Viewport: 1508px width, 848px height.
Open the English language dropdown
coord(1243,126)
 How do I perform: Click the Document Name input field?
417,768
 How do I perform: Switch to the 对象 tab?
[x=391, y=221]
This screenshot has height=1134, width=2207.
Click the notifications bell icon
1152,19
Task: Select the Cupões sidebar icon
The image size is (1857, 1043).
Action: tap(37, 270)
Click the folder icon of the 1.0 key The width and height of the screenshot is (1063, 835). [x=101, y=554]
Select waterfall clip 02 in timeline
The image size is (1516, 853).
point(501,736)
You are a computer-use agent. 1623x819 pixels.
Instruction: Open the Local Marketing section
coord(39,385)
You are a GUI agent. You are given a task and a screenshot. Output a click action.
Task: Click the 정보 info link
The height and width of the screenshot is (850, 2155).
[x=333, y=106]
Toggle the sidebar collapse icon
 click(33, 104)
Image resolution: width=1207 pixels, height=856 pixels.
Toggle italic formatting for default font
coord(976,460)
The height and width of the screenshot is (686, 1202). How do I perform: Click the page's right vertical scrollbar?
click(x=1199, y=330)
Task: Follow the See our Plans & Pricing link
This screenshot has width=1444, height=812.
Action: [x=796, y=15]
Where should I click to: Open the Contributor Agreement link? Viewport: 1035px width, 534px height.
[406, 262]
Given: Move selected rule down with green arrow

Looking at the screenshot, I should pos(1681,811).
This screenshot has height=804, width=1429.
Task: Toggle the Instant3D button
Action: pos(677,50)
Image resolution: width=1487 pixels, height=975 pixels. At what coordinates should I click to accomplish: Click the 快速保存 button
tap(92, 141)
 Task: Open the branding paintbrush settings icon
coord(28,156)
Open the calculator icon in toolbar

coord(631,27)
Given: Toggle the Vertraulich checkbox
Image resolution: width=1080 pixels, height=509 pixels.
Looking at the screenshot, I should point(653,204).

____

Assignment:
The result should be the lines from the line with "The height and width of the screenshot is (686, 1202)." to the last line of the material, returned exactly and without any other line.

Answer for this exercise:
The height and width of the screenshot is (686, 1202). How do I perform: Click the page's right vertical scrollbar?
click(x=1199, y=330)
Task: Follow the See our Plans & Pricing link
This screenshot has width=1444, height=812.
Action: [x=796, y=15]
Where should I click to: Open the Contributor Agreement link? Viewport: 1035px width, 534px height.
[406, 262]
Given: Move selected rule down with green arrow

Looking at the screenshot, I should pos(1681,811).
This screenshot has height=804, width=1429.
Task: Toggle the Instant3D button
Action: pos(677,50)
Image resolution: width=1487 pixels, height=975 pixels. At what coordinates should I click to accomplish: Click the 快速保存 button
tap(92, 141)
 Task: Open the branding paintbrush settings icon
coord(28,156)
Open the calculator icon in toolbar

coord(631,27)
Given: Toggle the Vertraulich checkbox
Image resolution: width=1080 pixels, height=509 pixels.
Looking at the screenshot, I should point(653,204).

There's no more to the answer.